A UK police force is putting hard numbers behind an AI deployment that goes beyond a pilot. Bobbi, a 24/7 digital assistant launched in November 2025 by Thames Valley Police and Hampshire & Isle of Wight Constabulary, now handles roughly 200 non-emergency conversations a day, with about 45% resolved without a human stepping in.

Freeing staff, flagging harm

The stated payoff is capacity. Bobbi is estimated to free more than 3,200 staff hours, letting contact-centre staff focus on emergencies and sensitive cases while unresolved queries are routed to human-operated channels. Mike Lattanzio, chief digital and information officer for the forces’ joint operations unit, called it “a pioneering moment in policing” and a way to “rethink how we manage non-emergency demand.”

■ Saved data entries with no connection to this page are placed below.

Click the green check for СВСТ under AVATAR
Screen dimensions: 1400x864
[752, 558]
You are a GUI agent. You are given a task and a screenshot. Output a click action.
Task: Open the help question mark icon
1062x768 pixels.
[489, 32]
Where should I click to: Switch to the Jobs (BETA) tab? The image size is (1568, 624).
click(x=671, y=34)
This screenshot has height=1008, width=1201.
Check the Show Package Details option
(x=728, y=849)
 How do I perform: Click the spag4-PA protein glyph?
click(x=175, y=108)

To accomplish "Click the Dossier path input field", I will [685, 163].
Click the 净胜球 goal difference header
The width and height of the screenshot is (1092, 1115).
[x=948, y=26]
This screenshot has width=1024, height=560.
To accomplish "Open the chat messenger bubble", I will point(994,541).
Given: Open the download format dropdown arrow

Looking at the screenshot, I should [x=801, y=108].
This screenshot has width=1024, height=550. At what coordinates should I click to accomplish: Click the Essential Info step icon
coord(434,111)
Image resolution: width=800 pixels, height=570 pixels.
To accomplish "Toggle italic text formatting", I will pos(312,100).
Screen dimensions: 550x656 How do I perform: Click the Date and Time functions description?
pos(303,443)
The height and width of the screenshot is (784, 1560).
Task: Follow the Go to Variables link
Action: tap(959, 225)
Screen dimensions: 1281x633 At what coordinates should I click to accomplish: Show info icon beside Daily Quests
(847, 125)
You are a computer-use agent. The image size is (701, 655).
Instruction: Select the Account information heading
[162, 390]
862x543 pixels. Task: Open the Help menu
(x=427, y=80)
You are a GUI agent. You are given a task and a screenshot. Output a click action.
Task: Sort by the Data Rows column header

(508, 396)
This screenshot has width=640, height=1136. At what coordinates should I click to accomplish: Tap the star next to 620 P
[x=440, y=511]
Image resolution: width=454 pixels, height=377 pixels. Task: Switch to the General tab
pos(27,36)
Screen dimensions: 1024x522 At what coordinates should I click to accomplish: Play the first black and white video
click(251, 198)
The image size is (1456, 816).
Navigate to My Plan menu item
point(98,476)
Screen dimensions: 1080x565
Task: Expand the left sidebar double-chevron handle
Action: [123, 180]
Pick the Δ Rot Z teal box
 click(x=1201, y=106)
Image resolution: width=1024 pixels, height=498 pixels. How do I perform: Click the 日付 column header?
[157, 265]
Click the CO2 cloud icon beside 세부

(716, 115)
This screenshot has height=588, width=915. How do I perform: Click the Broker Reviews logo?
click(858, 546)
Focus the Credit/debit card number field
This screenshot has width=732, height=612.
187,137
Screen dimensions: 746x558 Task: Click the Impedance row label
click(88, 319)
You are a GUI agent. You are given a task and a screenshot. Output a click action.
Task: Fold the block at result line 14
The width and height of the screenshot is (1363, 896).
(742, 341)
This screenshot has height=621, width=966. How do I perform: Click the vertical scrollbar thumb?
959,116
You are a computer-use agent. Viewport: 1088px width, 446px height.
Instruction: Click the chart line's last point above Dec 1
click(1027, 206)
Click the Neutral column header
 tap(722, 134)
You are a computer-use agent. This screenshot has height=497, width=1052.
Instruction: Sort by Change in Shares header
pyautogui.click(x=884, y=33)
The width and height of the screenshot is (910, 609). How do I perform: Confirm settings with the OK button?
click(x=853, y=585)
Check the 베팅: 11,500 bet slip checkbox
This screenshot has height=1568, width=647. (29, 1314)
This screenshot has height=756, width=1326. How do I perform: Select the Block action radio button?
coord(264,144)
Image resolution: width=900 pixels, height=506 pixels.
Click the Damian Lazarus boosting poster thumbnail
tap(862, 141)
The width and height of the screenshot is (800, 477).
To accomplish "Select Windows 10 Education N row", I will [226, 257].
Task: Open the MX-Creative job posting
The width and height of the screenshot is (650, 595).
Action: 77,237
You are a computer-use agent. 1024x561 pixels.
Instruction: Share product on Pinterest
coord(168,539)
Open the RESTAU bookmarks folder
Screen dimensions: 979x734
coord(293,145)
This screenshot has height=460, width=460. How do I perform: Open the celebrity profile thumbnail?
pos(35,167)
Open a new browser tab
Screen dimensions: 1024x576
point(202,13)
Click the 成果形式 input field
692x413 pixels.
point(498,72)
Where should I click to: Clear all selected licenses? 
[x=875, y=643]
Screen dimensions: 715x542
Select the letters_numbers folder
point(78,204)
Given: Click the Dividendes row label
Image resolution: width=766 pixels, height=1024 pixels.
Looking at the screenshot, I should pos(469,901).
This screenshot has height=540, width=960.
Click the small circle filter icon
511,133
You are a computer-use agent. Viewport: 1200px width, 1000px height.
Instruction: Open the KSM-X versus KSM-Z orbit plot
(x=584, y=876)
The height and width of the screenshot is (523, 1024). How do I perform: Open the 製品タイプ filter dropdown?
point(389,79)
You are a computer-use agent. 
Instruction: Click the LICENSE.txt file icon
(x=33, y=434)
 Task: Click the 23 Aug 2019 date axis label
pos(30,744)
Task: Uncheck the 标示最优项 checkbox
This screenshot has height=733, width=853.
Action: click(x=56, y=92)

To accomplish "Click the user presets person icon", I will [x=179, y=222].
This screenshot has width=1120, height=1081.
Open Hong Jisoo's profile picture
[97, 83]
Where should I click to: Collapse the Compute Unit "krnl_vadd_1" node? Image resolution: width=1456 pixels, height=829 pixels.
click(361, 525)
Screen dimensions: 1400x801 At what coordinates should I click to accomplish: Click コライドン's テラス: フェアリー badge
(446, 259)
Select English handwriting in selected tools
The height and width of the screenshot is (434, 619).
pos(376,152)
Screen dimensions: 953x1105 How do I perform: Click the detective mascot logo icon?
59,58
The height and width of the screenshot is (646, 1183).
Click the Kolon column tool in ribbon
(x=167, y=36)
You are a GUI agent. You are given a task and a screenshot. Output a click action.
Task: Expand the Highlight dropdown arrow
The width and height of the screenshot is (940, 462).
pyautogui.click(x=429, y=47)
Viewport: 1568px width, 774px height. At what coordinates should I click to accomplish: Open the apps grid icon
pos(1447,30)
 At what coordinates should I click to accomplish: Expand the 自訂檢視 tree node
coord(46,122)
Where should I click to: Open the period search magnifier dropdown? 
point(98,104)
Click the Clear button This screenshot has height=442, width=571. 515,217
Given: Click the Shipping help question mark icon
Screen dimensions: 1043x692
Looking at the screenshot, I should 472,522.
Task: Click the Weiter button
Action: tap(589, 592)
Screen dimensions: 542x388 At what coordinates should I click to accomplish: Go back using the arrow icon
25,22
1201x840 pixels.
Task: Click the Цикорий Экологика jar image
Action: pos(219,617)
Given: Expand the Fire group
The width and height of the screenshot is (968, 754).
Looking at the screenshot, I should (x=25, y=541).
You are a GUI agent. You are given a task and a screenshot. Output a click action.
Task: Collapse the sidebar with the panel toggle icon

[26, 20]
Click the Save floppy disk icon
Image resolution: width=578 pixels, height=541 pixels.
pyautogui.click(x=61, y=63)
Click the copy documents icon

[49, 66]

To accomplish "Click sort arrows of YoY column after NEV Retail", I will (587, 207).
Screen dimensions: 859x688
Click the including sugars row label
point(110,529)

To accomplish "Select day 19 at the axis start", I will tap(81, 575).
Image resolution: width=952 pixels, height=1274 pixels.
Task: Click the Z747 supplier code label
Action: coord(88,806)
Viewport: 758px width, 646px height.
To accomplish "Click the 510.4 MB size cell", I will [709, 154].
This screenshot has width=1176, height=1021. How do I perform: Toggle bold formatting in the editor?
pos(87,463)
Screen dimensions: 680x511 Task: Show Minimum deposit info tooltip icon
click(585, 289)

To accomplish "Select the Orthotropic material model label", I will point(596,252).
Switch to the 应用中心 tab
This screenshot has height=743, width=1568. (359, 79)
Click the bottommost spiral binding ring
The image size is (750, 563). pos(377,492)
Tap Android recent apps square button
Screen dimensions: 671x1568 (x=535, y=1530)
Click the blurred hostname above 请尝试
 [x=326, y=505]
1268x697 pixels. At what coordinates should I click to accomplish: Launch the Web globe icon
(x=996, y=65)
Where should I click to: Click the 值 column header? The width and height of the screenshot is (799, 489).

More striking is the safeguarding role. Every day, the system identifies at least one high-harm offence needing escalation and, on average, two cases of violence against women and girls for immediate action. In one instance, a young person unable to speak aloud used Bobbi discreetly to seek help over a high-risk domestic incident; it detected the risk, escalated to a supervisor and handed off to a live operator who dispatched officers.

The deployment fits a wider UK pattern of public bodies chasing time savings from AI — echoing Lancashire council’s claim that AI is giving social workers time back and Whitehall’s focus on back-office automation. What sets Bobbi apart is that the metrics extend past efficiency into risk detection, where the cost of an AI error is measured in safety rather than time.

Looking forward

Lattanzio argues Bobbi lowers a common barrier — the instinct not to “be a burden” — by offering a contact route that did not exist before. The open question is oversight: as more forces let AI triage public contact, the reliability of its risk-flagging, and the human checks around it, will decide whether the safeguarding gains hold up under scrutiny.